La bellezza secondo Federico Catta
A tu per tu con Federico Catta che ci svela il suo ideale di bellezza nel mondo della Chirurgia Plastica.
Federico Catta, classe 1987, è noto ai più per il suo profilo Instagram: The Lonely Goathered. È molto seguito anche su Facebook, dove con ironia racconta le sue giornate e condivide i più svariati pensieri. Forse non tutti sanno che, nella vita vera, Federico è un medico. Si sta specializzando in Chirurgia Plastica e -mentre lo intervisto- si trova a Parigi, dove si è trasferito da qualche mese per studiare e lavorare.
Visto da fuori, il mondo della Chirurgia Plastica sembra costituito da “ritocchini” e corpi finti. Ma non è così. Dietro c’è molto di più, ci sono anni di ricerca e studi in medicina, di cui chiediamo al Dottor Catta.
La scelta della specializzazione in Chirurgia Plastica da cosa è nata? È un interesse che ti porti dietro da tanto, o è maturato nel corso degli studi in Medicina e Chirurgia?
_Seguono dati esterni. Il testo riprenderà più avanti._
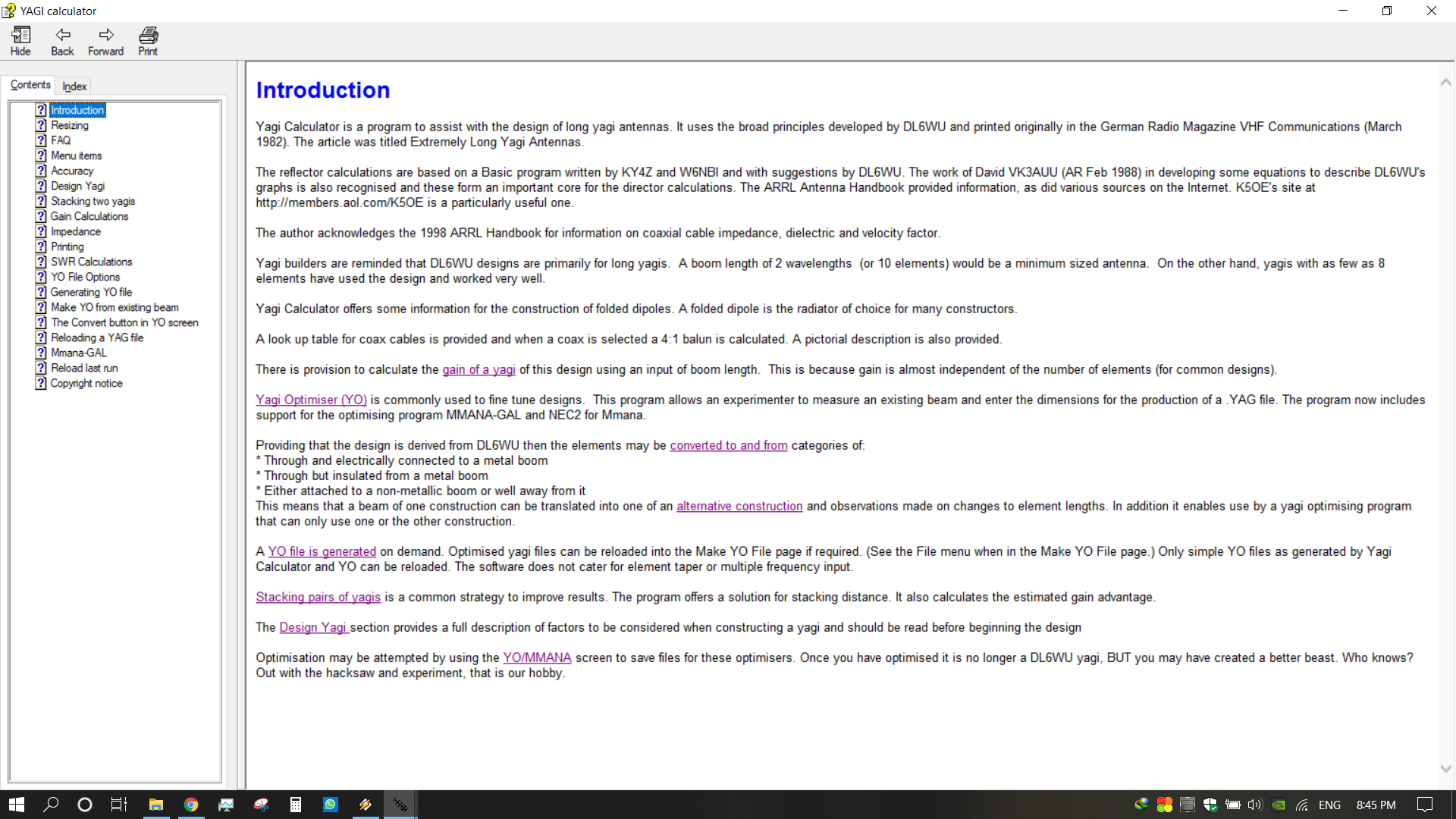This screenshot has height=819, width=1456.
Task: Select the Contents tab
Action: tap(30, 84)
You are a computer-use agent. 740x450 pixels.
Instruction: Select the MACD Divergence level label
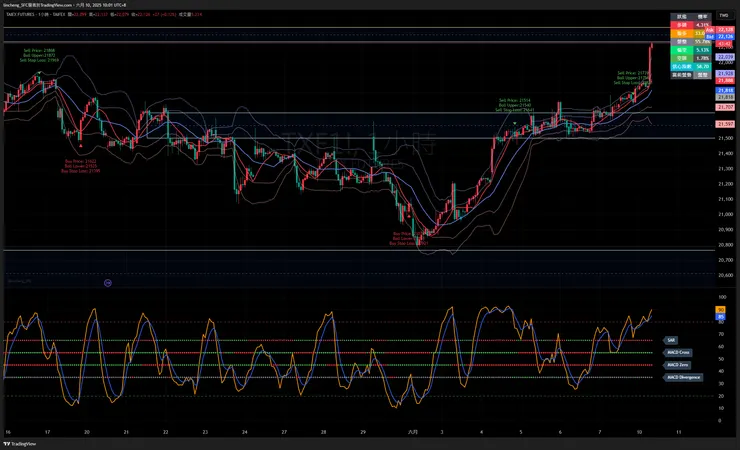pos(683,377)
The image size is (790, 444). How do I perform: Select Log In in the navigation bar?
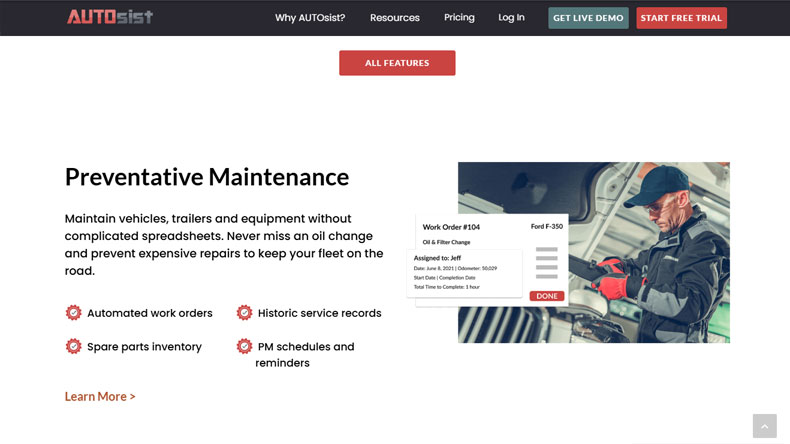(x=511, y=18)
Si può dire che la scelta di far il medico e quella di far il chirurgo plastico siano maturate contemporaneamente. Soprattutto negli anni del liceo mi sono spesso immaginato a far il medico, in particolare il chirurgo; ho, inoltre, sempre pensato che la Chirurgia Plastica avesse delle caratteristiche adatte a me, quindi ho iniziato il mio percorso di formazione con questa consapevolezza. Pur esplorando altri settori -sempre in campo chirurgico- sono poi tornato alla scelta iniziale, cioè quella della Chirurgia Plastica in cui mi sto specializzando.
Perché dici che la Chirurgia Plastica ha delle caratteristiche adatte a te? In cosa si distingue dalle altre specialità?
Anche se è una una disciplina giovane, nata nel Novecento e sviluppatasi negli ultimi decenni, può esser considerata la più chirurgica delle chirurgie: spesso i pazienti, al di là delle problematiche che hanno (cioè più serie legate alla ricostruzione, o il semplice desiderio di modificare il proprio aspetto), non hanno criticità legate all’urgenza. Ciò permette un approccio nel quale la finezza del gesto e del risultato sono cruciali, quindi in questo senso è la più manuale delle chirurgie e, appunto, la più “chirurgica”.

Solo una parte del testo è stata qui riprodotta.